» **YOUR TASK**: Output the lines exactly as they appear, beginning at the line containing "This screenshot has width=792, height=1180." and ending after the line containing "Action: pyautogui.click(x=914, y=283)".

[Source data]
+-------+

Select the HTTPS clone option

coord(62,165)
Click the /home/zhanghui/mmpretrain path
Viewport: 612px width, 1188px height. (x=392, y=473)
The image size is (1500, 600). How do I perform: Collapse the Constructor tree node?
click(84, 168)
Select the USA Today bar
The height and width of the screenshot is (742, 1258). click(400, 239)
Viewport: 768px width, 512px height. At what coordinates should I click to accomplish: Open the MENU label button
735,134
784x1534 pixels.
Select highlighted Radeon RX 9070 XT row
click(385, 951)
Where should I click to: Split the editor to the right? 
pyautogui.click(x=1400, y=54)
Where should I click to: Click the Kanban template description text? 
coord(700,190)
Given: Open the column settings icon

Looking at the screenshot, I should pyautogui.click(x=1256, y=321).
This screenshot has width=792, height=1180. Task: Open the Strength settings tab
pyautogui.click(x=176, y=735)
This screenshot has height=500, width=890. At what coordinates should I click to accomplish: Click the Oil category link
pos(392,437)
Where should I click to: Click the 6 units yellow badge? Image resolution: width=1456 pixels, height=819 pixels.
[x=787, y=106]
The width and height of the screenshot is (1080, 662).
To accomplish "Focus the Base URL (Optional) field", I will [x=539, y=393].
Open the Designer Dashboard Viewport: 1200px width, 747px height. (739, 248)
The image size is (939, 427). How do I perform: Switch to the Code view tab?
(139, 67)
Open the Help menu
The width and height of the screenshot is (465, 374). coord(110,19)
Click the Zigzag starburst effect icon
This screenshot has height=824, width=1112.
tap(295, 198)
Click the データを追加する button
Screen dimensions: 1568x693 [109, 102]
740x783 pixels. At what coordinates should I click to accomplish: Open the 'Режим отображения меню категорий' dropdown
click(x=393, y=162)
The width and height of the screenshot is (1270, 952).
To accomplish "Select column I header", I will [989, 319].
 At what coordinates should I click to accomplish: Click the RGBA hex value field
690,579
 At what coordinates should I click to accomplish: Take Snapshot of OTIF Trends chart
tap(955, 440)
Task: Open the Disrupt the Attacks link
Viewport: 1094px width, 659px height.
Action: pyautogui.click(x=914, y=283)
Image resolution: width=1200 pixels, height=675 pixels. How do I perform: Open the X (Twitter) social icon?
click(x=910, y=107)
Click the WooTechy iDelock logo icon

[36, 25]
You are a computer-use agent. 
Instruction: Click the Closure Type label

+-------+

» **TASK SOLUTION**:
This screenshot has width=792, height=1180. Task: Open the Strength settings tab
pyautogui.click(x=176, y=735)
This screenshot has height=500, width=890. At what coordinates should I click to accomplish: Click the Oil category link
pos(392,437)
Where should I click to: Click the 6 units yellow badge? Image resolution: width=1456 pixels, height=819 pixels.
[x=787, y=106]
The width and height of the screenshot is (1080, 662).
To accomplish "Focus the Base URL (Optional) field", I will [x=539, y=393].
Open the Designer Dashboard Viewport: 1200px width, 747px height. (739, 248)
The image size is (939, 427). How do I perform: Switch to the Code view tab?
(139, 67)
Open the Help menu
The width and height of the screenshot is (465, 374). coord(110,19)
Click the Zigzag starburst effect icon
This screenshot has height=824, width=1112.
tap(295, 198)
Click the データを追加する button
Screen dimensions: 1568x693 [109, 102]
740x783 pixels. At what coordinates should I click to accomplish: Open the 'Режим отображения меню категорий' dropdown
click(x=393, y=162)
The width and height of the screenshot is (1270, 952).
To accomplish "Select column I header", I will [989, 319].
 At what coordinates should I click to accomplish: Click the RGBA hex value field
690,579
 At what coordinates should I click to accomplish: Take Snapshot of OTIF Trends chart
tap(955, 440)
Task: Open the Disrupt the Attacks link
Viewport: 1094px width, 659px height.
Action: pyautogui.click(x=914, y=283)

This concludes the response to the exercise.